Le journal met également en évidence une caractéristique de l’UE qui concerne les différences entre les pays qui la composent. Même celui qui a fondé un parti européen est décrit comme ayant deux rôles : un rôle en France et un autre en Allemagne.

Outre les sujets politiques, les pays qui constituent l’Europe apparaissent donc comme porteurs de règles d’action. Il reste que nous avons constaté l’existence d’une règle constitutive en accord avec le principe de la non-domination. La lecture de l’article où il y est fait référence nous éclaire sur la représentation faite par le journal de cette règle : ce n’est pas d’un principe politique qu’il s’agit, mais encore une fois, d’un principe constitutif du politique.

L’article signé par Didier Hassoux le 8 juin 2004 titre « En Normandie, Fabius joue l'eurosocialiste » ; or, il n’est pas voué à rendre compte des caractéristiques d’un eurosocialisme ; il présente, au contraire, les caractéristiques du leader socialiste, pour l’identifier aux présidentiables du PS : « une intervention par jour durant une petite semaine. Service minimum, donc. Pas plus ni moins que les autres présidentiables du PS, fait valoir son entourage ».

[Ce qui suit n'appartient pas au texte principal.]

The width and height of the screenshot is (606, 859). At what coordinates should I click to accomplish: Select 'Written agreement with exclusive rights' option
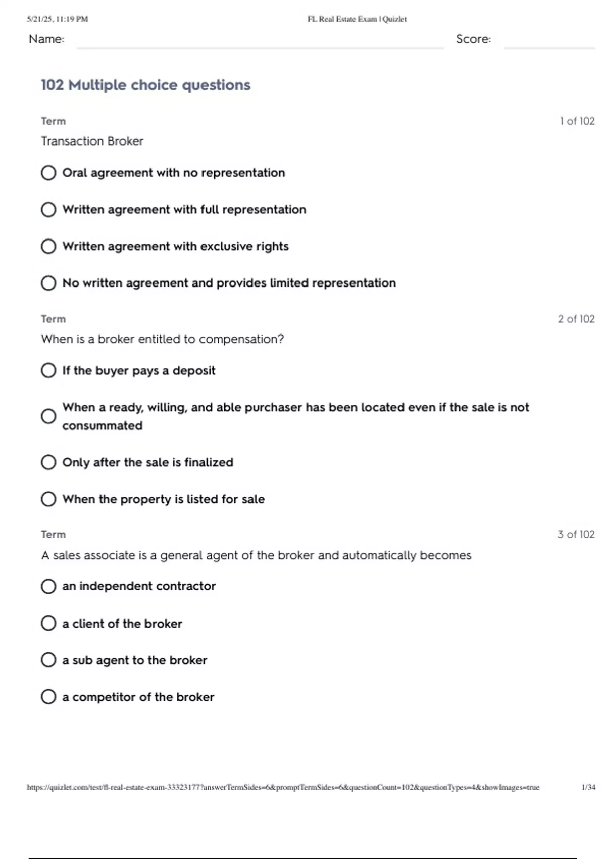coord(48,247)
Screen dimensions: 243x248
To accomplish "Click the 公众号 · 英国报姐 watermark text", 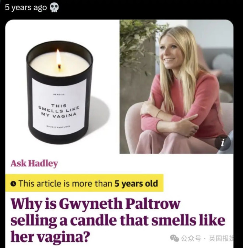I will (x=207, y=238).
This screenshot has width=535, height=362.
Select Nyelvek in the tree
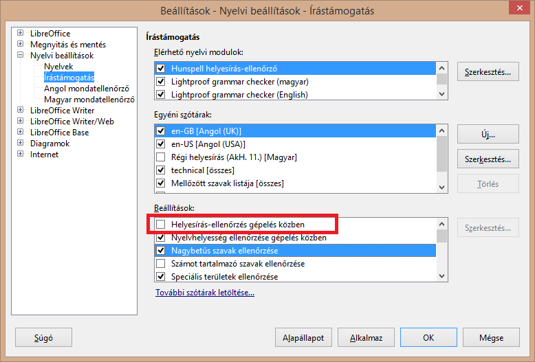click(x=58, y=67)
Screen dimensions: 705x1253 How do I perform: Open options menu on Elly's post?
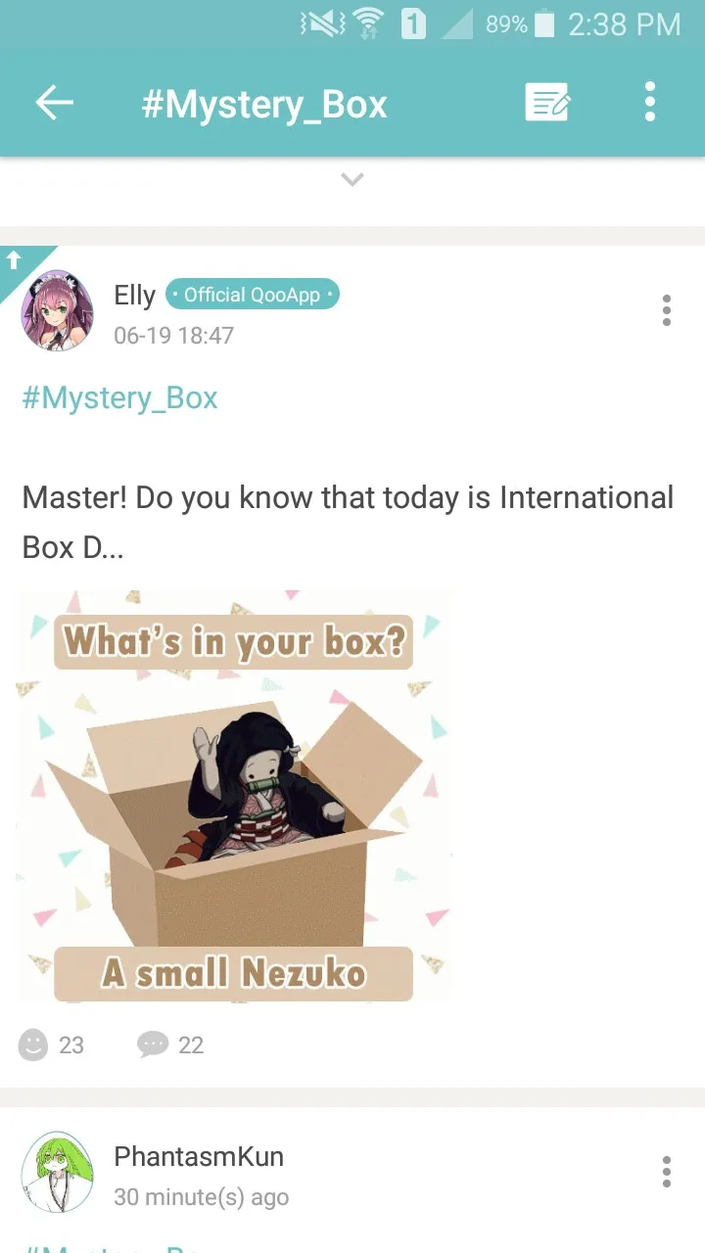[x=667, y=310]
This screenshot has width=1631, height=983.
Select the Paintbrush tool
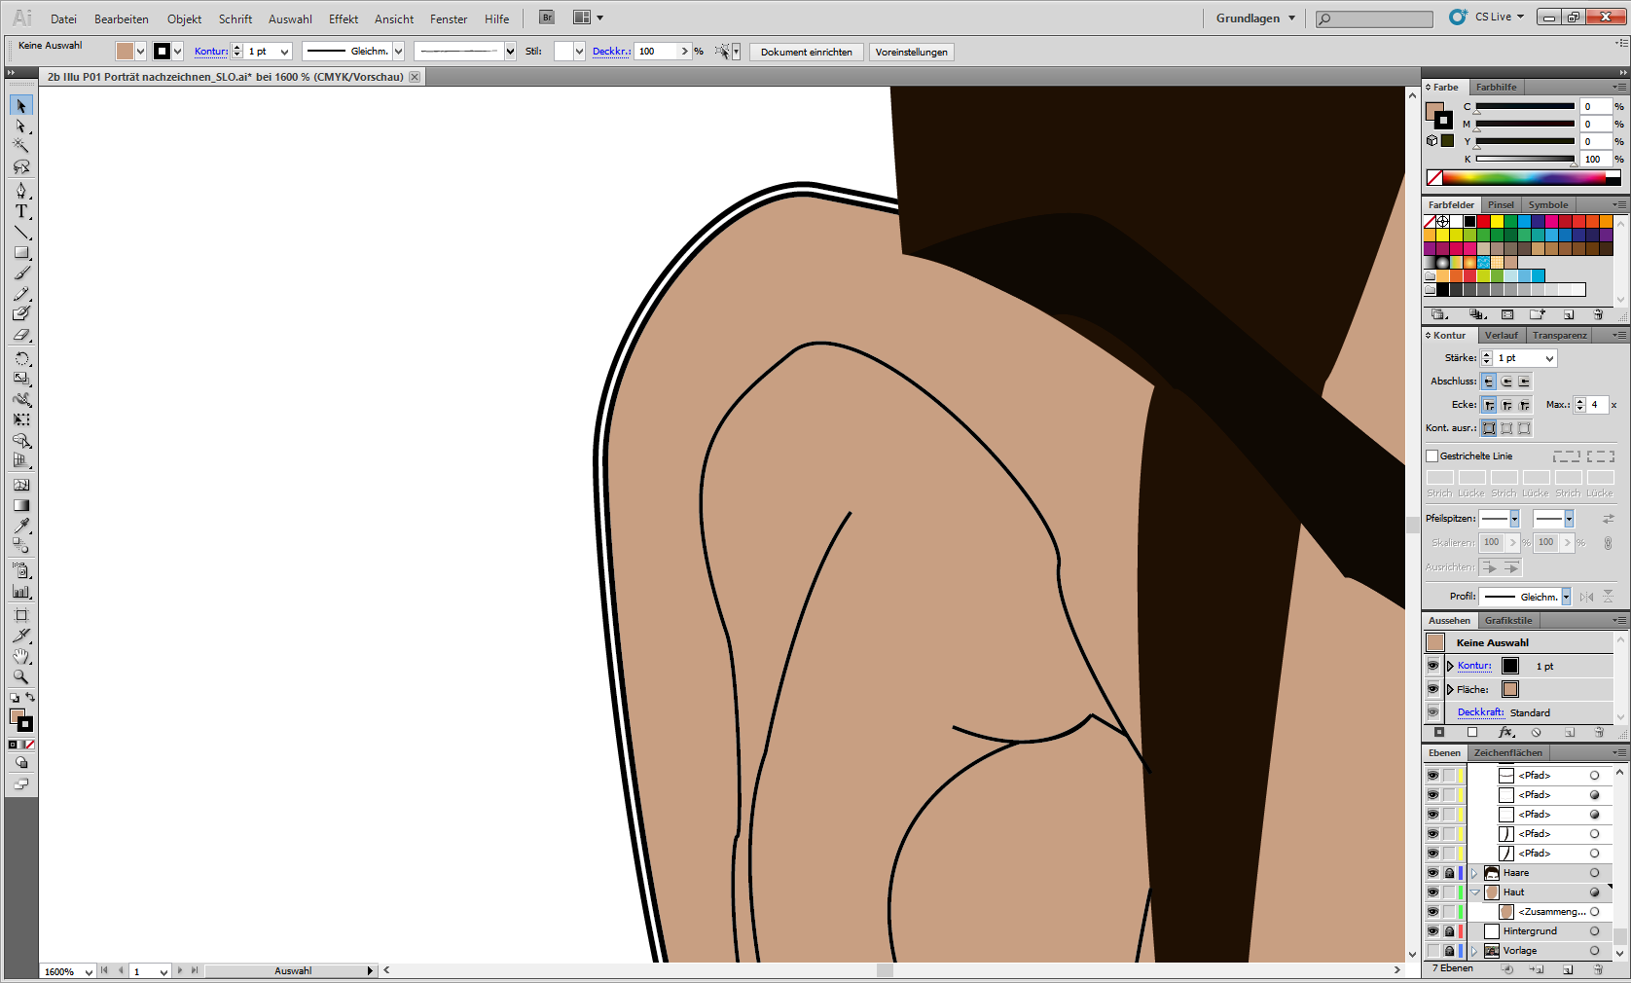pyautogui.click(x=21, y=273)
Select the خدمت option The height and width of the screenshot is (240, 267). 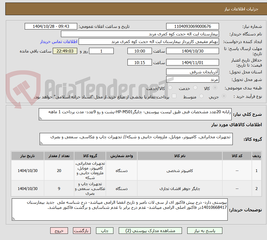pyautogui.click(x=195, y=88)
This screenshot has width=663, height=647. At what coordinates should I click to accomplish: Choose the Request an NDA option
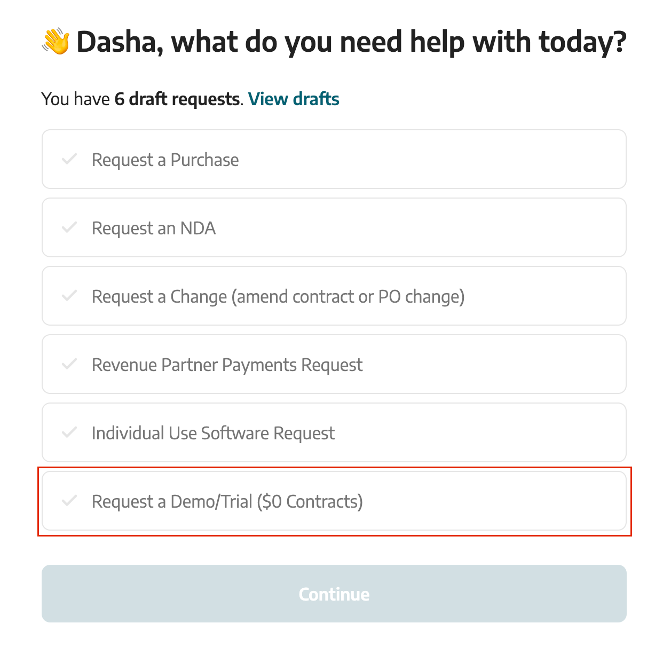pos(334,227)
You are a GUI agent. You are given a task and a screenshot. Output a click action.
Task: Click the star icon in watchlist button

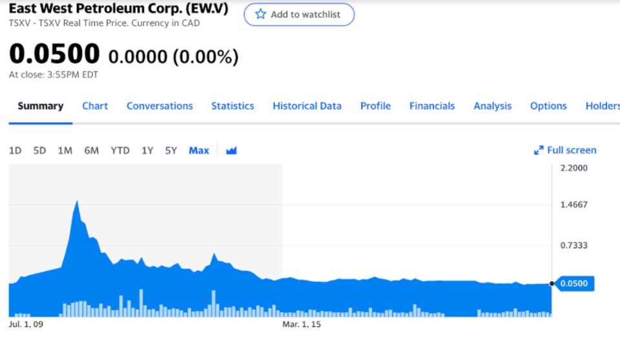click(x=260, y=15)
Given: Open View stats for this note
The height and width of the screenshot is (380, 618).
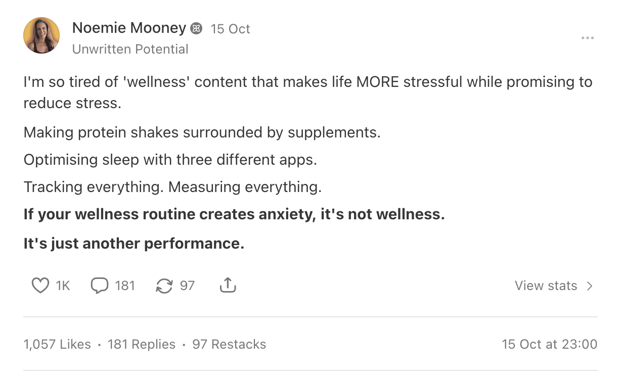Looking at the screenshot, I should pos(546,286).
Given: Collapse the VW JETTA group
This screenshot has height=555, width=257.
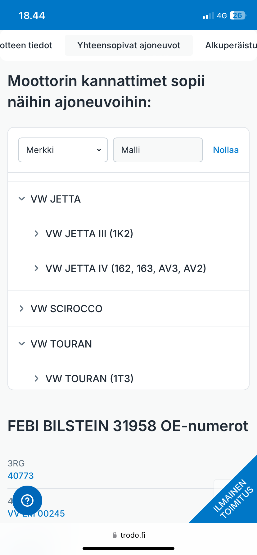Looking at the screenshot, I should pos(22,199).
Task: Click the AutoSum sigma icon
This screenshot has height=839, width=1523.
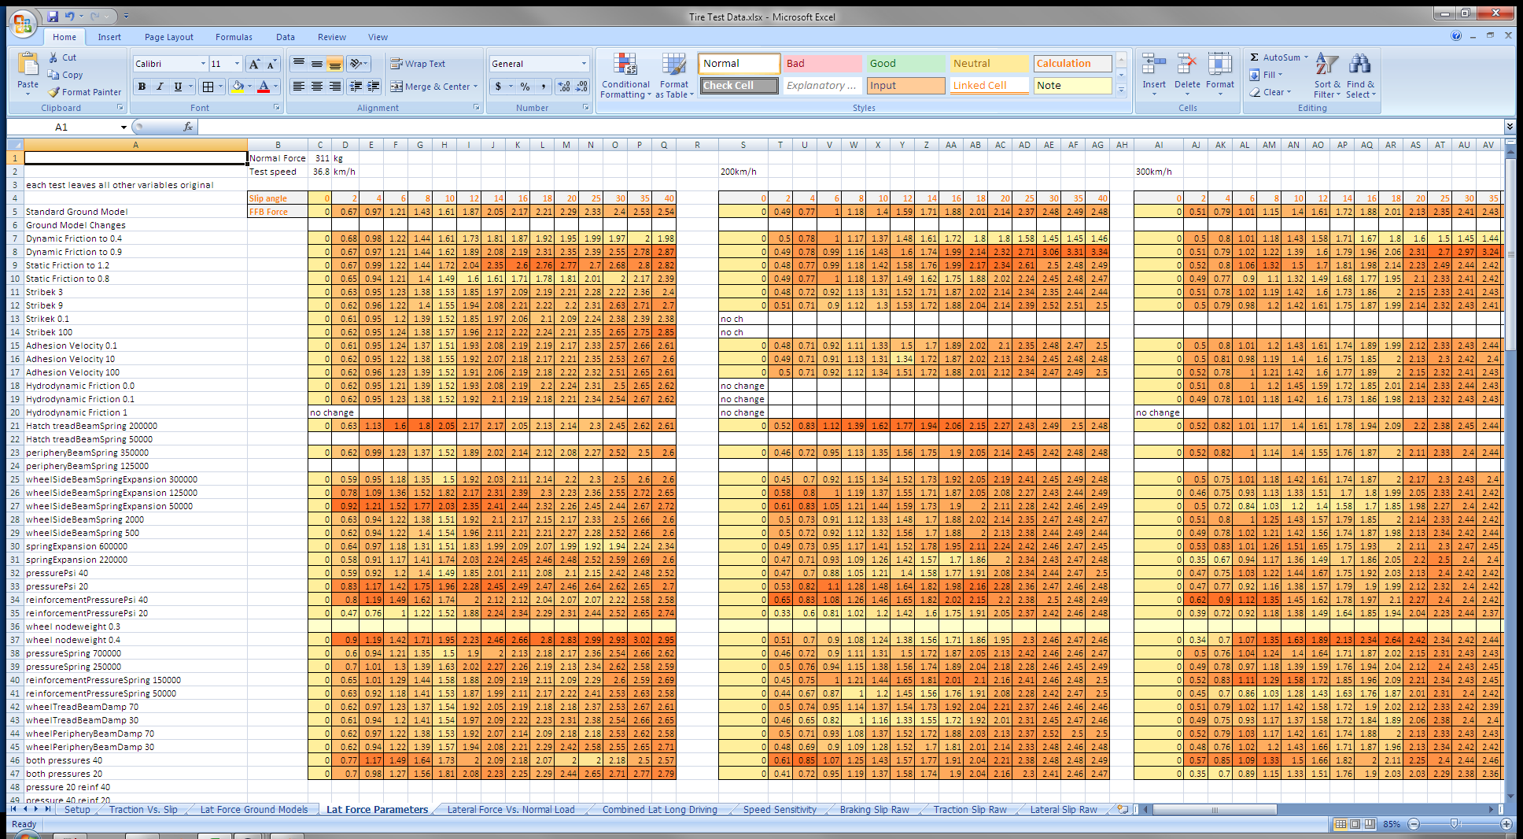Action: pyautogui.click(x=1255, y=57)
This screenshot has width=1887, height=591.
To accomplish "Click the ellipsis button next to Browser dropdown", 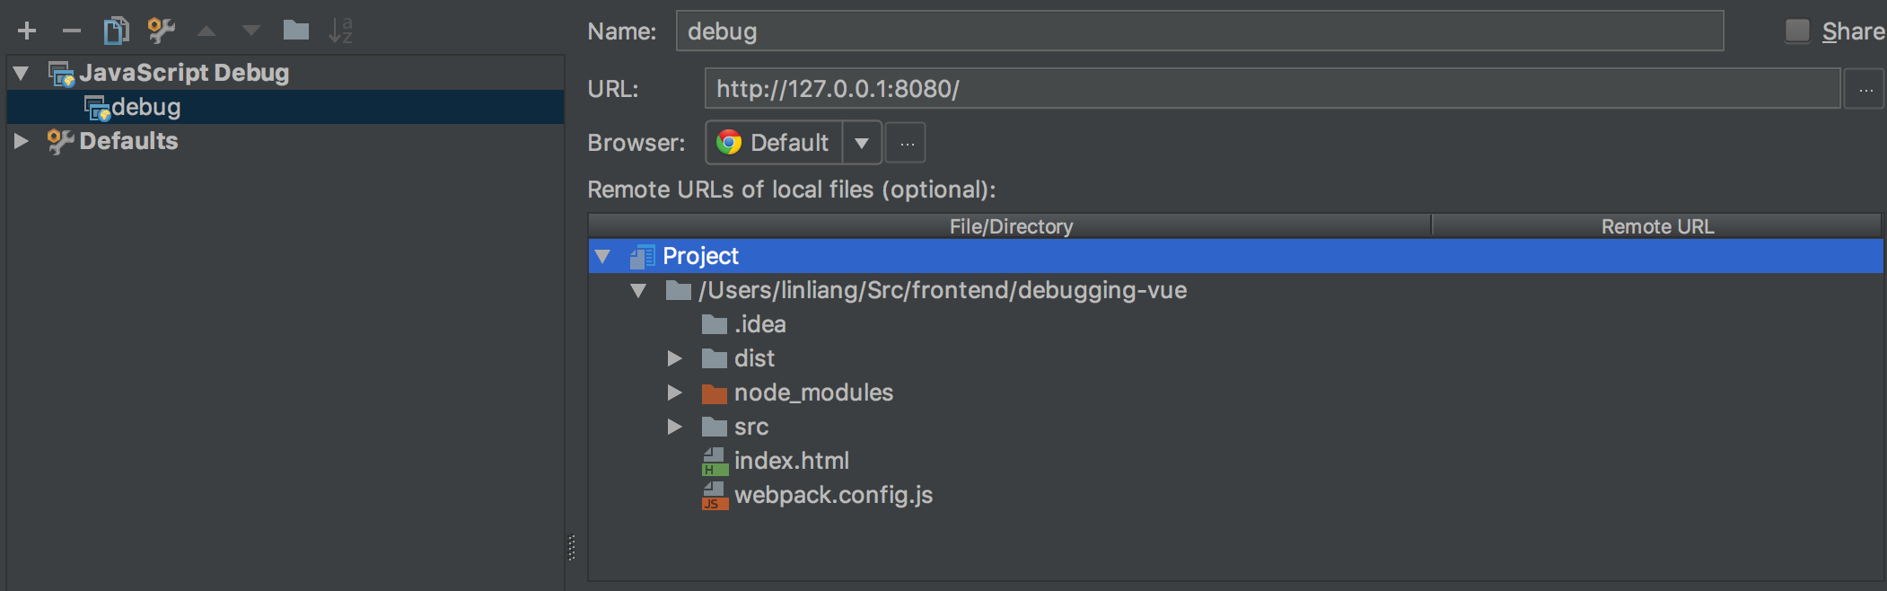I will pos(907,144).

Pour finir l’article avec une question encore plus explicite : « L'opposant serait-il en train de devenir candidat ? ». La règle constitutive ne se trouve donc pas dans le principe de l’eurosocialisme, mais dans le verbe « jouer ».

L’ensemble des règles représentées dans ce journal se distribue de la manière suivante :

Libération    
Règles régulatives Forme discursive Groupes désignés
Vie Publique    
Règles d’action politique Appeler au vote sanction PS
  Faire un sermon Jospin, PS
  Faire "un clip" PS
  Faire venir les télés (UMP) UMP
  Faire un dernier tour Juppé, UMP
  Feindre l'indifférence Raffarin, UMP
  Fuir ses responsabilités Raffarin, UMP
Donner des leçons Jospin, PS
Faire campagne Jospin
Le mythe de l’union politique DSK, PS
Oublier le scrutin Gouvernement
S’opposer à une réforme PS
Rappeler une tradition Krivine, LCR
Règles constitutives  
Principe de la non-domination    
  Une réhabilitation Jospin
  Équité médiatique  
  Jouer l’eurosocialisme Fabius, PS

Notes
476.

Daniel Cohn-Bendit s’est montré partisan d’un rapprochement entre le Parti Socialiste et l’UDF (centriste) de François Bayrou lors des récentes élections présidentielles françaises (mai 2007). Ce rapprochement était, entre autres, justifié par l’européanisme qu’incarnerait, aux yeux de Cohn-Bendit, François Bayrou.